Airlines blamed many of the cancellations on crew shortages related to the spike in COVID-19 infections , with wintry weather in parts of the United States compounding the problem.
By midday Friday on the East Coast, airlines had scrubbed more than 1,300 U.S. flights and 2,700 worldwide, according to tracking service FlightAware. That compared with about 1,400 U.S. cancellations for all of Thursday.
That pushed the total U.S. cancellations since Christmas Eve above 9,000.
The disruptions come just as travel numbers climb higher going into the New Year’s holiday weekend. Since Dec. 16, more than 2 million travelers a day on average have passed through U.S. airport security checkpoints, an increase of nearly 100,000 a day since November.
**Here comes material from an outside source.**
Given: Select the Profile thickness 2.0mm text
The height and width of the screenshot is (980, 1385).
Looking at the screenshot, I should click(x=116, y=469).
Canceled flights began rising shortly before Christmas, most notably for United Airlines, Delta Air Lines and JetBlue Airways.
On Friday, United canceled more than 200 flights, or 11% of its schedule — and that doesn't include cancellations on the United Express regional affiliate. CommutAir, which operates many United Express flights, scrubbed one-third of its schedule by midday, according to FlightAware figures.
JetBlue canceled more than 140 flights, or 14% of its schedule, and Delta grounded more than 100, or 5% of its flights by midday Friday.
Other forms of transportation are also being hammered by the surge in virus cases. The U.S. Centers for Disease Control and Prevention said Thursday that it is monitoring more than 90 cruise ships because of COVID-19 outbreaks. The health agency warned people not to go on cruises , even if they are fully vaccinated against the virus.
The remnants of the delta variant and the rise of the new omicron variant pushed the seven-day rolling average of new daily COVID-19 cases in the U.S. above 350,000, nearly triple the rate of just two weeks ago, according to figures from Johns Hopkins University.